**** Dataset content
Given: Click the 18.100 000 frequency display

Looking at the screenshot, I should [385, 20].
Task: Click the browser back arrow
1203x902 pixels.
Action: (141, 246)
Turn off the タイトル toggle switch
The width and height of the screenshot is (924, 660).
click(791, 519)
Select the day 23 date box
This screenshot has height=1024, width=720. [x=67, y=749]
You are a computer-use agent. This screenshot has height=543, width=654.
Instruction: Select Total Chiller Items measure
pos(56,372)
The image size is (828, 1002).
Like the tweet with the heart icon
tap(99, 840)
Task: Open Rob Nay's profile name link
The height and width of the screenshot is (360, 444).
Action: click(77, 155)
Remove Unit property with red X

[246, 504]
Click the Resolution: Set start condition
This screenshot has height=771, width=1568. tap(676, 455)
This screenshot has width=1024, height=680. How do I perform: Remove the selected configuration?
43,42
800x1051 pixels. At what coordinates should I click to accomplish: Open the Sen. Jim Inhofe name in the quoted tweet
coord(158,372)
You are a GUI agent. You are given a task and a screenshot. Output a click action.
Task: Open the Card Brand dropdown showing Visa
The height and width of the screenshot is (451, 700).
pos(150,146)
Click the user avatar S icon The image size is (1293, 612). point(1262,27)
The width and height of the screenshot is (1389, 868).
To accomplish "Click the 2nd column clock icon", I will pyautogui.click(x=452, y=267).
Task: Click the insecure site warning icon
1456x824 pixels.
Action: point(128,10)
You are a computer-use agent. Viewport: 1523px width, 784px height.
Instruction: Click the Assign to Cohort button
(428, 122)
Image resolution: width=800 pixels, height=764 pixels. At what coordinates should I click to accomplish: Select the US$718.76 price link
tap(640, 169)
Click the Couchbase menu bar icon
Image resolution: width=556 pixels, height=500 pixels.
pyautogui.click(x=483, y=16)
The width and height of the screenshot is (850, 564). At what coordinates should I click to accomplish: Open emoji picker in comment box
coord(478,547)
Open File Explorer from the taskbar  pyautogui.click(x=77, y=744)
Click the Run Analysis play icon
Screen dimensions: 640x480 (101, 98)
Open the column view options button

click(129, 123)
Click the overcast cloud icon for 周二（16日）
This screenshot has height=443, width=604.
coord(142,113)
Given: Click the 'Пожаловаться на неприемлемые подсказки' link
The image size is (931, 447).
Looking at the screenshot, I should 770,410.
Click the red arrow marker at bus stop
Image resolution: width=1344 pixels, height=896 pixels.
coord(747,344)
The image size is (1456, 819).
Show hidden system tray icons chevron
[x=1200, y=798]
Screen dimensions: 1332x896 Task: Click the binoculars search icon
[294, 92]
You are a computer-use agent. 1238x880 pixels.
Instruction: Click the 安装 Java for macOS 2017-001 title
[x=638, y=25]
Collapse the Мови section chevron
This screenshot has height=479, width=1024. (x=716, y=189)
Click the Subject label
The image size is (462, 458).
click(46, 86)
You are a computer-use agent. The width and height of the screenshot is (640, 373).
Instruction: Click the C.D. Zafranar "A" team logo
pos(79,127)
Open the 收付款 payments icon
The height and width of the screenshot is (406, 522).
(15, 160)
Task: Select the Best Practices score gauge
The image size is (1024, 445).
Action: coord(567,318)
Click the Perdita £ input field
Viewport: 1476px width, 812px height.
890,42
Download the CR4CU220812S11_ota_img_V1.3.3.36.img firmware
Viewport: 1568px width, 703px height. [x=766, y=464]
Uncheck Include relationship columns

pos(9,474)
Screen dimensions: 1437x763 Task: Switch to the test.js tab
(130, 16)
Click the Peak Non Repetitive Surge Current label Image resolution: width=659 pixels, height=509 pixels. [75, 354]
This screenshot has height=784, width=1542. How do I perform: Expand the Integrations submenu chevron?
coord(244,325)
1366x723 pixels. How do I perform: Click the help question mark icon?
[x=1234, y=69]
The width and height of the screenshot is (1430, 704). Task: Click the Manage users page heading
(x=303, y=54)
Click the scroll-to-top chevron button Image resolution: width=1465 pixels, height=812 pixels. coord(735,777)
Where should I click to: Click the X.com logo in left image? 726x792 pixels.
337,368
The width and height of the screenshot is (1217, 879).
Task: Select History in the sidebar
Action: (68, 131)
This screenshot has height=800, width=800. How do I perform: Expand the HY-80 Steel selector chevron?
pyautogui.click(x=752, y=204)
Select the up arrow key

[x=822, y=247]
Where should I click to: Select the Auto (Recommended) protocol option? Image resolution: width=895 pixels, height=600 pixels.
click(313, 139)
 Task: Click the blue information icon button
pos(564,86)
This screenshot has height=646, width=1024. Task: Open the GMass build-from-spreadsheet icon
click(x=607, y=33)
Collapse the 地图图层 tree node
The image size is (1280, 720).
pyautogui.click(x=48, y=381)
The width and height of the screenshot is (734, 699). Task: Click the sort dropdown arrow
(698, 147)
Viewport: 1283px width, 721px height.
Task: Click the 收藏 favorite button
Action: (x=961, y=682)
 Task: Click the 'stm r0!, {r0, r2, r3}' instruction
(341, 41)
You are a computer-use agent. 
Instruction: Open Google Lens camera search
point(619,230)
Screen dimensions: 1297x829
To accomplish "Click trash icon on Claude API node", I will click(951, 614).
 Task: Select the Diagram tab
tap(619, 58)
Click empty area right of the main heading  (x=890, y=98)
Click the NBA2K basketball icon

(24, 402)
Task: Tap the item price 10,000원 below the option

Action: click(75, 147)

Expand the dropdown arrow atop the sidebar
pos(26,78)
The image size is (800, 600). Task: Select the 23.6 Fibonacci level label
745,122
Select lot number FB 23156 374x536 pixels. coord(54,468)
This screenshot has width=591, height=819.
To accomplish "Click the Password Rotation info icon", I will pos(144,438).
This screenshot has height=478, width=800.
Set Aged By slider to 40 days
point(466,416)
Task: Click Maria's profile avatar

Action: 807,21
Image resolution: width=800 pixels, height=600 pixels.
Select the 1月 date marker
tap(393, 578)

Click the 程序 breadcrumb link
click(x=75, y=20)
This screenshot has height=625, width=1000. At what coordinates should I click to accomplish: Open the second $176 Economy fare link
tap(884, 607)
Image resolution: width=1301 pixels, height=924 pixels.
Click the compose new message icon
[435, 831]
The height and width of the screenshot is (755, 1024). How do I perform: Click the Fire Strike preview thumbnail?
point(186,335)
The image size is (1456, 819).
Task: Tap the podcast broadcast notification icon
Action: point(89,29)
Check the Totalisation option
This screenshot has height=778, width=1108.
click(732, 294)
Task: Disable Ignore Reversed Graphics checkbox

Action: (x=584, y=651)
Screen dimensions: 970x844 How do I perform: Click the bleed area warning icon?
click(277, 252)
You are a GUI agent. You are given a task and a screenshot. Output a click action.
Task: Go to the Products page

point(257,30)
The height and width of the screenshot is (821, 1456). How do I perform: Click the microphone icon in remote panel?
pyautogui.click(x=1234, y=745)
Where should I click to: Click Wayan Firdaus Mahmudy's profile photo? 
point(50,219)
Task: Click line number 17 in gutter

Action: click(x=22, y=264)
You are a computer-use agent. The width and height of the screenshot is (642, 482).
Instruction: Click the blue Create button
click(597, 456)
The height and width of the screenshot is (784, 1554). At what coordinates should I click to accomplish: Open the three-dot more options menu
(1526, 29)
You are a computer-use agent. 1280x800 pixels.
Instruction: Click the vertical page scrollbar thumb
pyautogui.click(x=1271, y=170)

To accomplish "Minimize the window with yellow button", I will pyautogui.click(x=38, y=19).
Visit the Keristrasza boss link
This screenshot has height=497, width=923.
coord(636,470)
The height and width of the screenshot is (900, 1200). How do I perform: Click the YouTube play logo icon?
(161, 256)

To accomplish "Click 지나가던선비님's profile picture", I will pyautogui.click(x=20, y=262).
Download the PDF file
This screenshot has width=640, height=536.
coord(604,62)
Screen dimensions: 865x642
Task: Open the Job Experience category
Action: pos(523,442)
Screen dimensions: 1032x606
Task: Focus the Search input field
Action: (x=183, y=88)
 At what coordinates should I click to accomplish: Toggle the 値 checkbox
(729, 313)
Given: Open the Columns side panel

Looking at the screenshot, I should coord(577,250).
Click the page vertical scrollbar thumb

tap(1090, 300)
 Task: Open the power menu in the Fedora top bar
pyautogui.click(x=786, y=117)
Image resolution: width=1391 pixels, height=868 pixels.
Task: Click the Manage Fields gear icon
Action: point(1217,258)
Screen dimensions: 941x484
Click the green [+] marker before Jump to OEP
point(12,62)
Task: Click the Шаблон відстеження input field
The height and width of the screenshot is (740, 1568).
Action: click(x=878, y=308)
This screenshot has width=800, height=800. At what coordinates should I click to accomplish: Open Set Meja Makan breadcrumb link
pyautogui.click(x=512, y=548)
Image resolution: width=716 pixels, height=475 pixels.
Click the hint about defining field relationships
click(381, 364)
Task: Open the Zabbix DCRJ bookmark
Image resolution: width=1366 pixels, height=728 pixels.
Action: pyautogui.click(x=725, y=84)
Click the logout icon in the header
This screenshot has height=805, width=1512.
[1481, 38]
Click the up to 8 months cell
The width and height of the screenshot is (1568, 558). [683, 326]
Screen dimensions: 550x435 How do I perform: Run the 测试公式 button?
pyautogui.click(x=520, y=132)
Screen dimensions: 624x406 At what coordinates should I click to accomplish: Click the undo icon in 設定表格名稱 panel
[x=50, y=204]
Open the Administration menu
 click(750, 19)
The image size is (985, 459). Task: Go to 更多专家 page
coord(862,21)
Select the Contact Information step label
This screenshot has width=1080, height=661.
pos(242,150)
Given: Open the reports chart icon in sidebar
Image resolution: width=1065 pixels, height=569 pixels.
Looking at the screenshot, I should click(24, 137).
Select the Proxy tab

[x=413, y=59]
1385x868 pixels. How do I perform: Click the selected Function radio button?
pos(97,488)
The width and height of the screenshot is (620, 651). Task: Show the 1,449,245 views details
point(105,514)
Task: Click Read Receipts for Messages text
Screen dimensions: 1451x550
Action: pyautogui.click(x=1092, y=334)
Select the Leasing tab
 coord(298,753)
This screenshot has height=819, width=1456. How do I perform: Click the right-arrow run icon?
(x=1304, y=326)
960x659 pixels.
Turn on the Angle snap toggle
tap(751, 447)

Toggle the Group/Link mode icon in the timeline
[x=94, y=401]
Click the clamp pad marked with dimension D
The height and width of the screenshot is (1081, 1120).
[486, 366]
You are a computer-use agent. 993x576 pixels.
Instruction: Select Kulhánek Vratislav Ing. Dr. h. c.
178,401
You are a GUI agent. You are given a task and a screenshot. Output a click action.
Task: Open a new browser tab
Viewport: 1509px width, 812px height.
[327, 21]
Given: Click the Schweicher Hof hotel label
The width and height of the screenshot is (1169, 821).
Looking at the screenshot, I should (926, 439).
********
Work order:
Every line above from the line with "The width and height of the screenshot is (1389, 868)." to the line with "Click the overcast cloud icon for 周二（16日）" is wanted, ends included; write them out exactly and add no other line.

Finished task:
The width and height of the screenshot is (1389, 868).
To accomplish "Click the 2nd column clock icon", I will pyautogui.click(x=452, y=267).
Task: Click the insecure site warning icon
1456x824 pixels.
Action: point(128,10)
You are a computer-use agent. Viewport: 1523px width, 784px height.
Instruction: Click the Assign to Cohort button
(428, 122)
Image resolution: width=800 pixels, height=764 pixels. At what coordinates should I click to accomplish: Select the US$718.76 price link
tap(640, 169)
Click the Couchbase menu bar icon
Image resolution: width=556 pixels, height=500 pixels.
pyautogui.click(x=483, y=16)
The width and height of the screenshot is (850, 564). At what coordinates should I click to accomplish: Open emoji picker in comment box
coord(478,547)
Open File Explorer from the taskbar  pyautogui.click(x=77, y=744)
Click the Run Analysis play icon
Screen dimensions: 640x480 (101, 98)
Open the column view options button

click(129, 123)
Click the overcast cloud icon for 周二（16日）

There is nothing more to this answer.